Rajcevic exhibits internationally in such museums and galleries as the Smithsonian Design Museum - Cooper Hewitt (NYC), Museum Boijmans Van Beuningen (NL), Venice Biennale (IT), Den Bosch Museum, and have been published in The Independent, The Guardian, Wired, CNN, and Dazed & Confused, among others. In 2015 she has been elected a member of the Royal Society of Arts. Rajcevic regularly works and collaborates within the performing arts field, and her performance collaboration were shown in venues such as Sadler's Wells (UK), Haus der Kulturen der Welt (DE), and Münchner Kammerspiele (DE)..

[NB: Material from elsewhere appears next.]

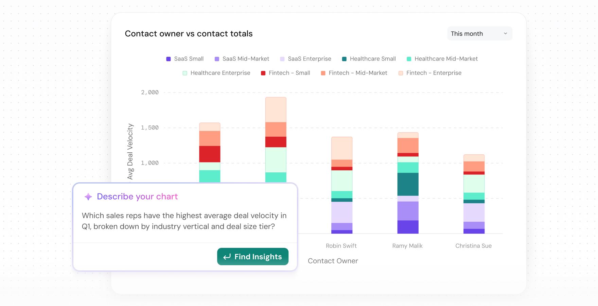The width and height of the screenshot is (598, 306).
Task: Hide the SaaS Enterprise legend series
Action: coord(305,59)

Rajčević's wearable sculptures were part of the travelling Cooper Hewitt Design Triennial show in 2016. Her collection, "Animal: The Other Side of Evolution", was made of epoxy, acrylic resin, wax, fibreglass and silicone rubber, and refers to what she calls "prosthetic body sculpture". The work performs a double role. Once on the body, the sculpture becomes fused with the person, existing as artefact attached to the body. Once on its own, it becomes independent artwork exhibited in galleries. The exhibit addresses issues of evolution and according to the artist "it symbolizes an imagined evolution where humans have developed more in tune with their natural habitat. It suggests a world where mankind is not obsessed with overcoming nature for its own benefits, but instead allows himself to be shaped and transformed by novel natural processes.". In 2017, she participated in a group exhibition in Warsaw, Poland that questioned how art and fashion react to social, economic, and environmental upheavals.

References

External links
 http://anarajcevic.com
 https://www.instagram.com/
 https://www.facebook.com/anarajcevic.studio/

Serbian designers
Serbian artists
Artists from Berlin
Body art
Living people
Year of birth missing (living people)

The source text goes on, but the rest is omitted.